Quienes tienen la costumbre de orar ayudándose para ello de la Liturgia de las horas, repiten la oración anterior de Simeón todas las noches, y le dan gracias a Dios, por haberles permitido conocer a su Cristo -o Mesías-. Jesús es amado por nosotros porque es Nuestro Hermano y Salvador.
(LC. 2, 33-35). José murió durante la adolescencia de Jesús, así pues, María acompañó al Señor durante el trágico episodio de su Pasión y muerte, pues el Espíritu Santo la previno para que, desde que su Hijo le fue consagrado a Yahveh, fuera consciente de que el Mesías tenía que padecer, como si cargara con el peso de todos los crímenes que se habían cometido y quedaban por llevar a cabo, desde la creación del mundo hasta el final de los tiempos. A través de la Pasión, la muerte y la Resurrección de Jesús, se descubrieron las intenciones de quienes estaban a favor y en contra del Hijo de Dios.
Ignoramos en qué medida llegaron a captar los padres de Jesús el mensaje tan extraño que Simeón les transmitió basándose para ello en la forma de hablar de los Profetas del pasado. Supongo que ellos debieron comprender que Jesús vino al mundo para ensalzar a los buenos y humillar a los enemigos de Dios, con el fin de que la humanidad expiara el mal que había provocado a través del curso de su Historia.

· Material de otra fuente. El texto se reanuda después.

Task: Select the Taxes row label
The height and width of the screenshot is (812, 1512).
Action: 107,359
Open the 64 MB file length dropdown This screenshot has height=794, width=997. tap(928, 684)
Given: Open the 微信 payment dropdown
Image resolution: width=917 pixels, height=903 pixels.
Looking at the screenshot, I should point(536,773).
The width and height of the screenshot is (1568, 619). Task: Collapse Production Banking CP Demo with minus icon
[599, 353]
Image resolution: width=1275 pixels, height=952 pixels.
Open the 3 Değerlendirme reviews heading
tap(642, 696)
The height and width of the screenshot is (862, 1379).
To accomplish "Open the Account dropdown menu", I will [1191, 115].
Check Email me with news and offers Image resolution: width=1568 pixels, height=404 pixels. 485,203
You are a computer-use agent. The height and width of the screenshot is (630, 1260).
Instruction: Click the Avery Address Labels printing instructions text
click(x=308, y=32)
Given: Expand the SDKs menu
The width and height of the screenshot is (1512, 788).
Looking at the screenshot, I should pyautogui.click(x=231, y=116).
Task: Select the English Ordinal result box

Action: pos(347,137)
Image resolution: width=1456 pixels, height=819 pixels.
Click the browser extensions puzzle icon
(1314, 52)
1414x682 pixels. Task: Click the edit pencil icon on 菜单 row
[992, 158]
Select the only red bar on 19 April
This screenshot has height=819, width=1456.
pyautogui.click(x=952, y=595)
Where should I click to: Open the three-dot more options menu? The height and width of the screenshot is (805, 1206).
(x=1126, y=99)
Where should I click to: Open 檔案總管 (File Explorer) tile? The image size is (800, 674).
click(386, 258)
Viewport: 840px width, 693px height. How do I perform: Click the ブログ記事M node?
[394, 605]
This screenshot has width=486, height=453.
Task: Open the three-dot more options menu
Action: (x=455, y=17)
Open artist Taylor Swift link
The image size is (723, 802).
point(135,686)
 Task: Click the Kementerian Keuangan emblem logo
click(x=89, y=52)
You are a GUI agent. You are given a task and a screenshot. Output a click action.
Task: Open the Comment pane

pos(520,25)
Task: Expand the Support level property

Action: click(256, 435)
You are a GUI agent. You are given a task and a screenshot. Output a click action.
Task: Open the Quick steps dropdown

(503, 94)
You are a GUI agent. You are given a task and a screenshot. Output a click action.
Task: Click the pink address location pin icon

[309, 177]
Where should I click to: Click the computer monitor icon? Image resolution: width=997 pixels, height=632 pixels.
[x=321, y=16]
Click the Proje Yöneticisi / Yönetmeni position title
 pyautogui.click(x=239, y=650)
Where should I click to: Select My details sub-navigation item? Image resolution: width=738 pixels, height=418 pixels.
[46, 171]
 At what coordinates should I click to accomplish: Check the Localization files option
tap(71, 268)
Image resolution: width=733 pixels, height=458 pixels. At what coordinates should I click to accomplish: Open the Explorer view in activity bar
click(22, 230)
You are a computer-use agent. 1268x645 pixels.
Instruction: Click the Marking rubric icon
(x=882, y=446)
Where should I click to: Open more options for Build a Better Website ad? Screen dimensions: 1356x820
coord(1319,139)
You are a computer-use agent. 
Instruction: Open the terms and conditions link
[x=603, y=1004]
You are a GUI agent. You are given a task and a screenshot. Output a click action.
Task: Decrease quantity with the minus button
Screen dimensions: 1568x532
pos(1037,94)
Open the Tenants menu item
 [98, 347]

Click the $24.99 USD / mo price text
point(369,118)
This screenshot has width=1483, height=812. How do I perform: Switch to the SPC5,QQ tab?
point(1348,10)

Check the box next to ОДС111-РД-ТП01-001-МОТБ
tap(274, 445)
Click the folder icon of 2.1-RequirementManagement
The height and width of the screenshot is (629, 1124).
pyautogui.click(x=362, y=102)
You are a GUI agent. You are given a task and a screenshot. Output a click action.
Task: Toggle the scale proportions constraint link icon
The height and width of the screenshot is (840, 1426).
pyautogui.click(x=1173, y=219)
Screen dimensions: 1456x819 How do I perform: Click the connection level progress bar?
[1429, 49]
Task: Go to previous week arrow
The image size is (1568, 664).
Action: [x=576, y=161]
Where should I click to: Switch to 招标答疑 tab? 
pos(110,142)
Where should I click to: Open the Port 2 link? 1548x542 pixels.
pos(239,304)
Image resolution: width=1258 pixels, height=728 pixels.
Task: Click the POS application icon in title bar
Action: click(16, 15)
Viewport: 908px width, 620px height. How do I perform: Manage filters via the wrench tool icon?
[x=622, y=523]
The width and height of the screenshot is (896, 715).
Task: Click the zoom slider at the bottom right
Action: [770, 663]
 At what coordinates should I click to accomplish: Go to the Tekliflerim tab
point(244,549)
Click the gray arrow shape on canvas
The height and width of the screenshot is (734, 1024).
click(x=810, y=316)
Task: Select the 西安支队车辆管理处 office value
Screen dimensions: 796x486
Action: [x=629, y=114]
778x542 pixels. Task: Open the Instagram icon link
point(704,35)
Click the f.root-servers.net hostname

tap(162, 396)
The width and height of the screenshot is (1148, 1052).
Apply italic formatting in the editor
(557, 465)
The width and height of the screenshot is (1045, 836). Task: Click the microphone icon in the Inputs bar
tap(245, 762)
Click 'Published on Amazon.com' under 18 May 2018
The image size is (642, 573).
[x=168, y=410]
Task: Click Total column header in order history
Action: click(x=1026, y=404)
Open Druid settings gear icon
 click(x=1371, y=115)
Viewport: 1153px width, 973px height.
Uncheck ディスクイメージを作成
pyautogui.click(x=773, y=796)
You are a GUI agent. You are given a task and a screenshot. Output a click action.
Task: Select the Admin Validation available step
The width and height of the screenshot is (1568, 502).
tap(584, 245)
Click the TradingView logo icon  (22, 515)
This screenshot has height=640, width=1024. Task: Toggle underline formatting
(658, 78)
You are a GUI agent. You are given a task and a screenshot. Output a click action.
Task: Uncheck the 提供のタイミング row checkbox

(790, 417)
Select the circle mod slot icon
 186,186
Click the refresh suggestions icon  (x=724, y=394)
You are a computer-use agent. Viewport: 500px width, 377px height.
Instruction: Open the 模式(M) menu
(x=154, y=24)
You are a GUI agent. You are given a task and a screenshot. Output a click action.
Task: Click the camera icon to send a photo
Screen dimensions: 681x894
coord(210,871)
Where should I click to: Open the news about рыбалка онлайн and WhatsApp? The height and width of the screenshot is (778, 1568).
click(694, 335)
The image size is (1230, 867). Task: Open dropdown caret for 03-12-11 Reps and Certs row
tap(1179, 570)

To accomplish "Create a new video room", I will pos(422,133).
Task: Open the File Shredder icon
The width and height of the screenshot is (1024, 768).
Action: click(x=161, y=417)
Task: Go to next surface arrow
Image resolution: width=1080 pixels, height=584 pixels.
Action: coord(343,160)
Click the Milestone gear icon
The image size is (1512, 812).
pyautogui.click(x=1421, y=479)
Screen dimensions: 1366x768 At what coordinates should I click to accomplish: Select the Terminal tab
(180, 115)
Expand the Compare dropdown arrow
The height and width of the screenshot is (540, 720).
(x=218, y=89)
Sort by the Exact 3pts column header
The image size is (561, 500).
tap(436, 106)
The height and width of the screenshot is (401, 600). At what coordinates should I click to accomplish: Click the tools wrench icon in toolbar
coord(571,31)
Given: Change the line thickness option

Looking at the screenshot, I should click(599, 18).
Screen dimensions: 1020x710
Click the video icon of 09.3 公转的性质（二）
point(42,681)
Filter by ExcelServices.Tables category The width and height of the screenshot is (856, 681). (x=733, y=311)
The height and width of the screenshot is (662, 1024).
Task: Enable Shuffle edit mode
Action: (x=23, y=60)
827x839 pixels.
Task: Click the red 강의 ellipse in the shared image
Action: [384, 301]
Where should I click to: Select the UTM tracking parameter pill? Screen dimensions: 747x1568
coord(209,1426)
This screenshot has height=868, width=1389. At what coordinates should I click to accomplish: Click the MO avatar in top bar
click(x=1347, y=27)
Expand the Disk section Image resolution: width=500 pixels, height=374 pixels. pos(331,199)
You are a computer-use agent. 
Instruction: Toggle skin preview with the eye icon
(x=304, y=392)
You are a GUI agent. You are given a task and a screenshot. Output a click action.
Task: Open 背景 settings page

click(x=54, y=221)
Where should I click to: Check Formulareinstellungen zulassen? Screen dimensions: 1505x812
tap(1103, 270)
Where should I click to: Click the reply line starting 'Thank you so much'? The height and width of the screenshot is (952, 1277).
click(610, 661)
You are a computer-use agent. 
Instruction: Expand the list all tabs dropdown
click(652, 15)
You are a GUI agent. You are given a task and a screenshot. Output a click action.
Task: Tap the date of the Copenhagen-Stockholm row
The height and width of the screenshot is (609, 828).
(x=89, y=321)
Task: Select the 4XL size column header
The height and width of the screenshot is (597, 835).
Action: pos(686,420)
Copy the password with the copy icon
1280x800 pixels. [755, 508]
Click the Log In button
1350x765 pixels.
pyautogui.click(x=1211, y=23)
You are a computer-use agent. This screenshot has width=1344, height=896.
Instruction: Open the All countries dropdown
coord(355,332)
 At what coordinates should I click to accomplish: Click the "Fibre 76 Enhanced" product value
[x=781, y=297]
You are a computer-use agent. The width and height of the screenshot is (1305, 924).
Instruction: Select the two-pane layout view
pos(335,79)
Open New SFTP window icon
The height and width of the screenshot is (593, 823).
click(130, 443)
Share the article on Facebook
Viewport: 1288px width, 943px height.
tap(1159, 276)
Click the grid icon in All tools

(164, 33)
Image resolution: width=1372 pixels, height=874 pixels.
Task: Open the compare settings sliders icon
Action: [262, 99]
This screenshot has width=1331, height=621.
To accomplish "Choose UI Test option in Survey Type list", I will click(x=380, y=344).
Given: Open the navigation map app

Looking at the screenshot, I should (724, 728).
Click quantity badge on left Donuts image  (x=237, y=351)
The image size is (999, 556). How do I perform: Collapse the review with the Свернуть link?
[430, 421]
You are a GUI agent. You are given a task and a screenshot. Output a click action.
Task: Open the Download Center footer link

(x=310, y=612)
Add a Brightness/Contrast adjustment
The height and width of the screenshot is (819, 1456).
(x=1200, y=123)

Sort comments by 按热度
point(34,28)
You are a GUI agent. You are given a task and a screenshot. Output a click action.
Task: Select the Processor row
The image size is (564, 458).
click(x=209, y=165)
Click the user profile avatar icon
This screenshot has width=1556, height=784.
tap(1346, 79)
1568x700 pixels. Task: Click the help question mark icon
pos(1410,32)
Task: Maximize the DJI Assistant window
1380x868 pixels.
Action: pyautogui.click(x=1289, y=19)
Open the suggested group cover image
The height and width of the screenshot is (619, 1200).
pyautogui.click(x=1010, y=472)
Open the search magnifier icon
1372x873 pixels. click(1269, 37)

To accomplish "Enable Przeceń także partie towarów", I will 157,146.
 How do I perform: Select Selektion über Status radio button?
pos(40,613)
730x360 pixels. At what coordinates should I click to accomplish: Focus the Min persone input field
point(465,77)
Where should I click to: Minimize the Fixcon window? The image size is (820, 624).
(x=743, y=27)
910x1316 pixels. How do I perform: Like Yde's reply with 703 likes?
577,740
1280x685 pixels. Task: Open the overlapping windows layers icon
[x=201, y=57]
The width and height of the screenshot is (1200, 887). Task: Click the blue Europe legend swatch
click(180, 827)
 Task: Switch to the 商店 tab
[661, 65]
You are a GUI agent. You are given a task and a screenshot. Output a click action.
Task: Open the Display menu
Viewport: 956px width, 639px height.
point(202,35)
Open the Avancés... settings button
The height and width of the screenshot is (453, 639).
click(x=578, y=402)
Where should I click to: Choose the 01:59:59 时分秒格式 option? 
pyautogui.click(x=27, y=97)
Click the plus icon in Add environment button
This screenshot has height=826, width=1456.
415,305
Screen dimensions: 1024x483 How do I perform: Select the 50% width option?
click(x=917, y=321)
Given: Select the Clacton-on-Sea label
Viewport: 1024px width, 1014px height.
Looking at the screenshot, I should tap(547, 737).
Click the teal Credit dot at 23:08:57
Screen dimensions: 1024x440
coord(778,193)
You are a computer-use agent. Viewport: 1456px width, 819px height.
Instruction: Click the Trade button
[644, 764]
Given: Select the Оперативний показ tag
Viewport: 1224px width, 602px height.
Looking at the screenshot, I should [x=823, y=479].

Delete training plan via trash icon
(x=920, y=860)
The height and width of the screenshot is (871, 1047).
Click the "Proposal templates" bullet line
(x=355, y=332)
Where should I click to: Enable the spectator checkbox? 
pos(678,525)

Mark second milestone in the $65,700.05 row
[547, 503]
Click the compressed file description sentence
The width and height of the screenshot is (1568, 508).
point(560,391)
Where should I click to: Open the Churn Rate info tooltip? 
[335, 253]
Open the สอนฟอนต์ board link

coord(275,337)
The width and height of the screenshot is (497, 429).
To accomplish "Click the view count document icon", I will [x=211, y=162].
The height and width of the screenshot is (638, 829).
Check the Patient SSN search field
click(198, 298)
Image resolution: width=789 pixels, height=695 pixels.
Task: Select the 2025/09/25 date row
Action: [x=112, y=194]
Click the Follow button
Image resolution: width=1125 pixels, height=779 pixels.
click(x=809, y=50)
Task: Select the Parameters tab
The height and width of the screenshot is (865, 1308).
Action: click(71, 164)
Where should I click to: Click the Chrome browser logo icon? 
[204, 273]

¿Por qué le dijo Simeón a María que Jesús era un signo de contradicción? A pesar de que basándonos en la vivencia que el Señor tuvo de su Ministerio sabemos que el Cristo -o Ungido de Dios- para llevar a cabo la misión que le fue encomendada hizo acopio de una humildad ejemplar para nosotros, interpretamos el mensaje de Jesús personalmente de la forma que más se adapta a la imagen de Dios que se adecua a la realidad que creemos razonable. Como ejemplo de esta contradicción lamentable, he de deciros que los católicos celebramos la Eucaristía, mientras que otros cristianos consideran que Jesús, la noche en que fue entregado a sus enemigos, no hizo del pan el maná celestial que tan necesario nos es a nosotros, sino que hizo un gesto simbólico, que significaba su entrega sacrificial. Es lamentable el hecho de que los cristianos no nos pongamos de acuerdo para interpretar la Palabra de Dios, a veces, ni en el caso de que pertenezcamos a una misma iglesia -o congregación- Existen comunidades cerradas cuyos miembros comparten una ideología difícil de vivir que los diferencia del resto de cristianos del mundo, pero, lamentablemente, estos hermanos nuestros, no son libres para pensar por sí mismos, pues sus líderes se encargan de mentalizarlos con respecto a lo que tienen que creer, de manera que anulan su capacidad de discernimiento. Por el contrario, existen otras comunidades abiertas, cuyos miembros son más libres para aceptar lo que crean más conveniente, aunque suelen coincidir en la interpretación de los aspectos más trascendentales de la fe que profesan. San Pablo les escribió a los cristianos de la comunidad que fundó en Corinto con respecto a las diferencias que nos separan y a algunos aspectos relacionados con nuestra conducta: (1 COR. 11, 18-19). Aprovecho esta ocasión para pediros que oréis por quienes trabajan por la unión de todos los cristianos del mundo, pues no es razonable el hecho de que los hijos de Dios interpretemos la Palabra de Nuestro Criador de diferentes formas.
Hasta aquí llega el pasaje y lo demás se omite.